In contrast to the aesthetic experience of a representation of the sublime in nature, the experience of intimate immensity does not commence on a note of surprise or terror that robs the beholder of breath; it begins, instead, with a sense of internal expansion. Gaston Bachelard characterizes intimate immensity as "consciousness of enlargement" or internal spaciousness. (3) For Gornik, intimate immensity refers to the way a natural or invented landscape--at once human-scale and vast--invites us to enter into it and to breathe, to expand our being in the aesthetic experience of that space. (4) Perhaps this is why the artist eschews the use of the human figure in her landscapes. The human figure performs a necessary role in representations of the sublime in nature: this figure not only sets the scale of the landscape, underlining, thereby, the immensity of nature's appearance, but it also stands apart from the scene of nature's vastness or might, demonstrating, in doing so, that the sublime, as Immanuel Kant stressed, takes place from a position of security. (5) Here, as in all Gornik's works of art, we are drawn into the very heart of an invented landscape, exquisitely rendered.
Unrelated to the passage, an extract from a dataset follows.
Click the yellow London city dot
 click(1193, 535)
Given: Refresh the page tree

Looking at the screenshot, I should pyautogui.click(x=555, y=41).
Held here, but where, exactly? For as much as Mirrored Trees provides refuge at its center, it posits itself as a painted surface on which a landscape is depicted. The lilt of wind and water suggested through slight differences of stroke and shape--a glint of white here, a loosening of form there--remind us that natural reflection and artistic depiction are subtle games. Mirrored Trees relies on painterly naturalism and the genre of landscape for its effects. If these conventions have traditionally been associated with the transformation of the canvas into a window onto a world made "real" through the sleight of hand of illusionism, here they are pressed into the service of a world that is simultaneously "real" and oneiric. The taut play between naturalism and invention in Gornik's artwork lures us in like old-fashioned illusionism and subtly reminds us that this is a painted world, a representational space separate from our own.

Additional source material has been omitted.